→ **Text**

Both Vance and Siedman identify a reciprocal ethic of sex that is mutual, respectful, and responsibility. In Our Bodies Ourselves it is suggested to “think of intercourse as reciprocal- you open up to enclose him warmly, you surround him powerfully and he penetrates you” (239). I can’t help but wonder how important it is for women to have this picture or mindset about sex. And why don’t men have to think about it in the same way? Isn’t it more important that two people are having the same idea about what the sexual encounters mean, rather than having two people think independently—figuring out whatever works for themselves?

The article discuses how this discourse of reciprocity has been included in integral writing, and not just among feminist writers. Reciprocity in marital sex has been promoted in the 20’s and 30’s, and through the equity theory which is based on reciprocity. And overall, relationships that are equal / balanced are preferred. When addressing “marriage between equals”, Hare-Mustin talks about how a message of perceived equality for the woman may work in some cases to “conceal relations of actual inequality” (239).

Reciprocity in heterosex is centered on the idea of giving and receiving. However, the giving still seems to be gendered, women more than men, and so it can be argued that reciprocity continues to be unequal—it is still about the male giving to the female. The article states that perhaps the “reciprocal gift discourse is just as problematic as others…men are positioned as active, as agents, giving and taking pleasure”. So what is seen to be reciprocal is not actually real reciprocity. Braun, Gavey, and McPhilips are curious how a discourse of reciprocity functions and interacts with other discourses in the way that it promotes ‘norms’ for heterosex. Theoretically they analyze how this discourse is socioculturally constructed, and in this way, see how reciprocity as a discourse can “enable and constrain people’s options for how to be and act in the social world” (241).

Through many interviews Braun, Gavey, and McPhilips discovered that women are subject to “coital imperative” through sexual relations with men. A discourse of reciprocity is subject to a “he” language, in which the orgasm is still a result of what he gives her. In this discourse orgasm is seen as the ultimate goal, something both people should get. However, it seems reciprocity can encourage both people to orgasm, but giving the woman her orgasm so he can get his. This can be problematic because if the sexual encounter does not end in orgasm, then something must be wrong. If the woman doesn’t orgasm then the male is left with guilt, feels as if he “used” her, or failed in someway. Reciprocal sex means trading, giving and taking simultaneously. So then what does reciprocity really enable? The limits of this discourse suggest that male orgasm signals an end to sex, and female orgasm functions “as a justification for this desire / activity” (247). It also reinforces a traditional role of men and women in that women want sex to feel loved and men want sex to feel pleasured. Women may find themselves feeling it is “difficult to escape the straightjacket of passive female activity and / or find room for their sexual desire within heterosexual relationships” (248). Reciprocity becomes not about having equal pleasure but about men succeeding in giving pleasure. A woman orgasm is a sign of male competence, therefore, perpetuating a current discourse of inequality in heterosexual relations.

However much I agree with a discourse of reciprocity, I am discouraged by how many limits still exist. Although reciprocity disrupts a traditional discourse that is so prevalent today, and offers women power and privilege in experiencing orgasm, it denies both men and women the ability the break through traditional gender roles. I would like to see a discourse where there were truly no constraints or pressures for any gender.

→ **Aim 1**
In the records, take the lines from the one containing "Autoroutes et aires [button] (815, 1270)" through the end of the records. Give only those lines, with every "Ulys" swapped for "Bip&Go" and nothing else changed.

→ **Material provided**
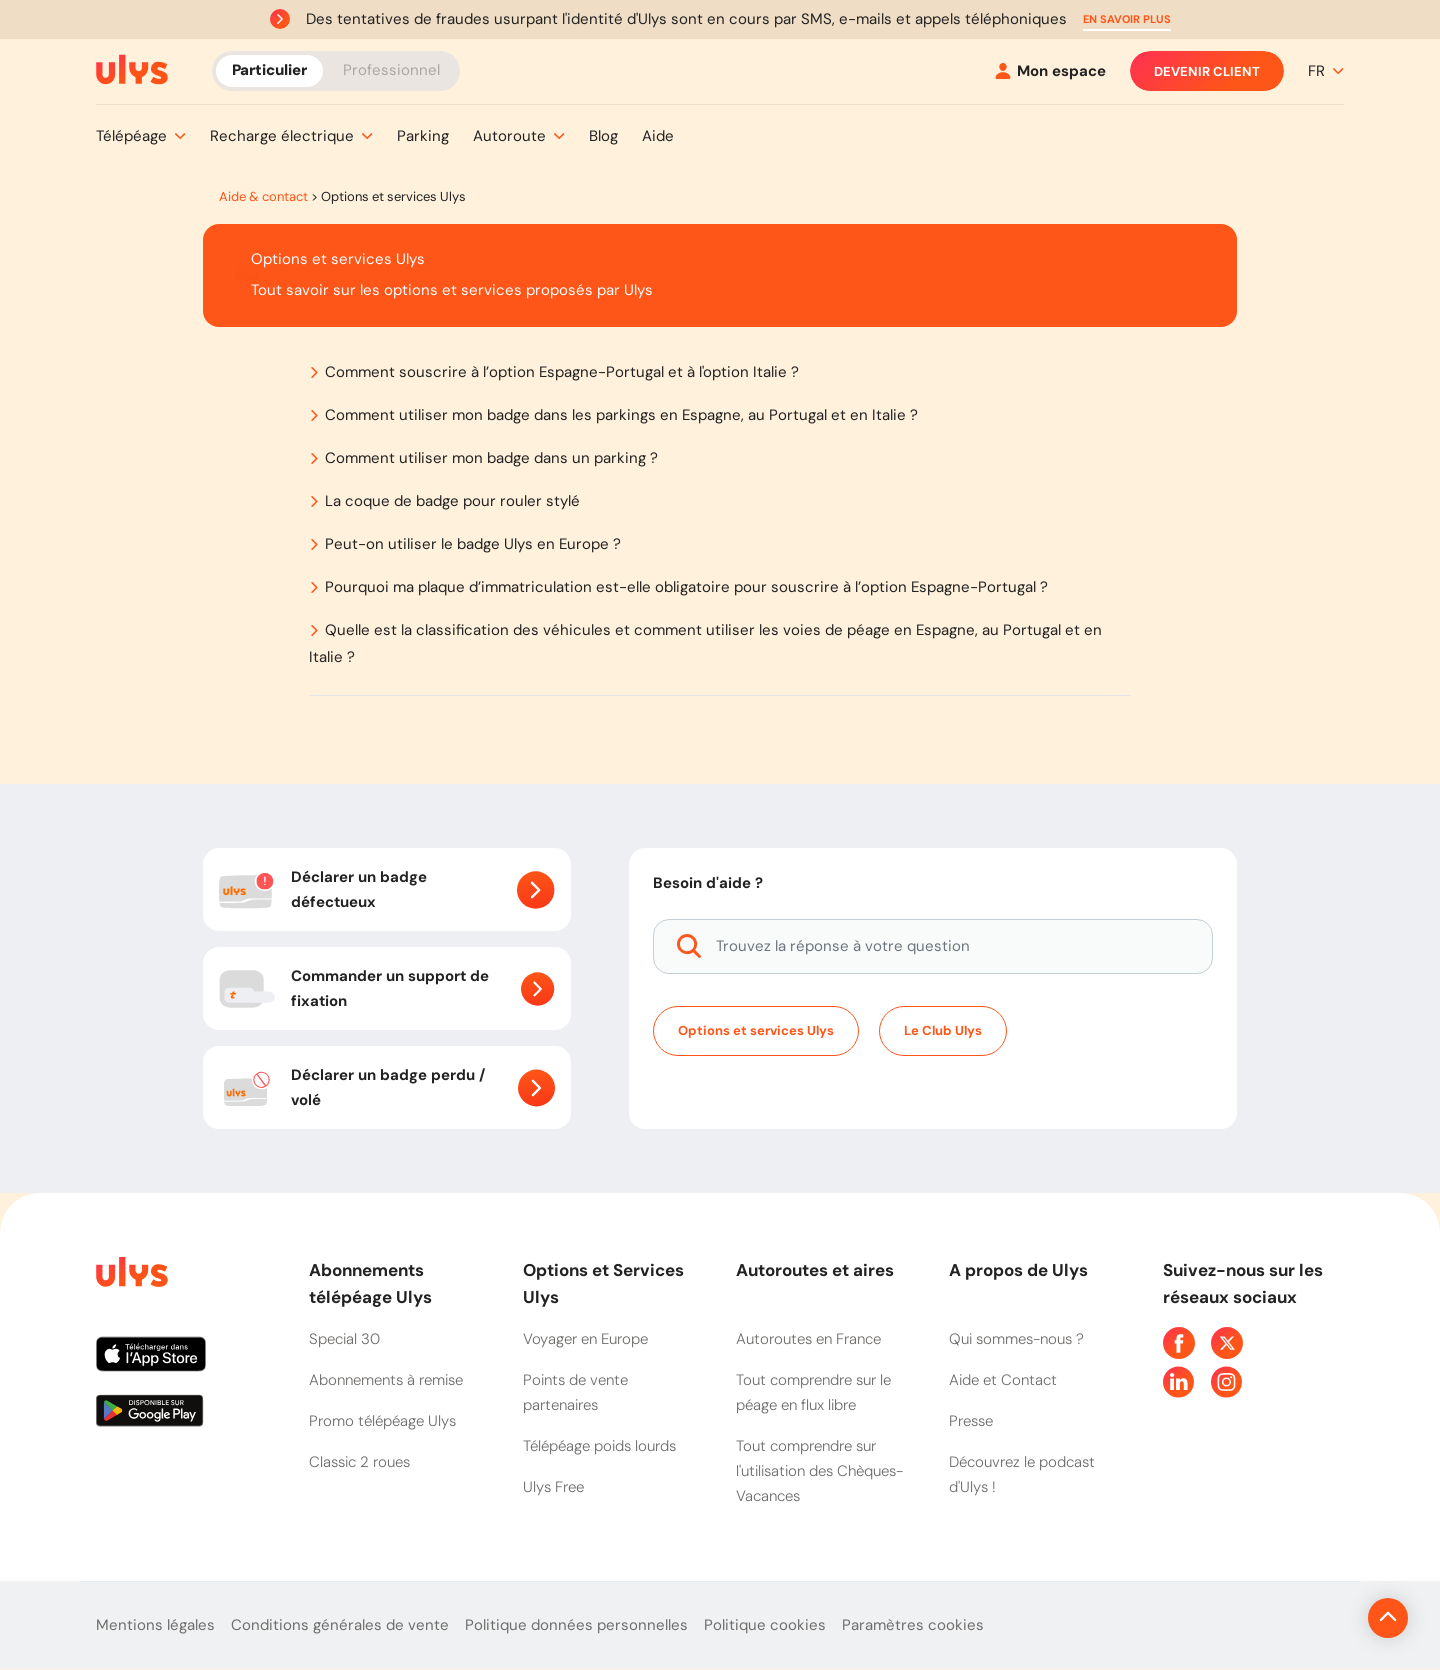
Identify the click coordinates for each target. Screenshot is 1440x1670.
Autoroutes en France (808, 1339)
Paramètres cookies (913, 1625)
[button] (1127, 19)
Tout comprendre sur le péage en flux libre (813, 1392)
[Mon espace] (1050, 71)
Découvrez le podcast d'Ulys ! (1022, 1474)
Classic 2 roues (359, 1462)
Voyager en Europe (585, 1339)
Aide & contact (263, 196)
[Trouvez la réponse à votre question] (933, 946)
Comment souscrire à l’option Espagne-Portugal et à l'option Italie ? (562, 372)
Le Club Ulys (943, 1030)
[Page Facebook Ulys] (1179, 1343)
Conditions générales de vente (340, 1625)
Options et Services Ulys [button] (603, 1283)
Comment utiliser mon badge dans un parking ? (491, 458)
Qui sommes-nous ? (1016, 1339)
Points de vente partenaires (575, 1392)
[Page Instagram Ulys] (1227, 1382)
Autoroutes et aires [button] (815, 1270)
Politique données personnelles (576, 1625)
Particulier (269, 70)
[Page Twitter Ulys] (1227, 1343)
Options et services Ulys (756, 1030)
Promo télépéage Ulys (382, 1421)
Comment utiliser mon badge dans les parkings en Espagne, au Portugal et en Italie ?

→ **Aim 2**
According to the text on reciprocity in heterosex, what is a woman's orgasm a sign of?

→ **Expected answer 1**
Autoroutes et aires [button] (815, 1270)
Politique données personnelles (576, 1625)
Particulier (269, 70)
[Page Twitter Bip&Go] (1227, 1343)
Options et services Bip&Go (756, 1030)
Promo télépéage Bip&Go (382, 1421)
Comment utiliser mon badge dans les parkings en Espagne, au Portugal et en Italie ?

→ **Expected answer 2**
Male competence.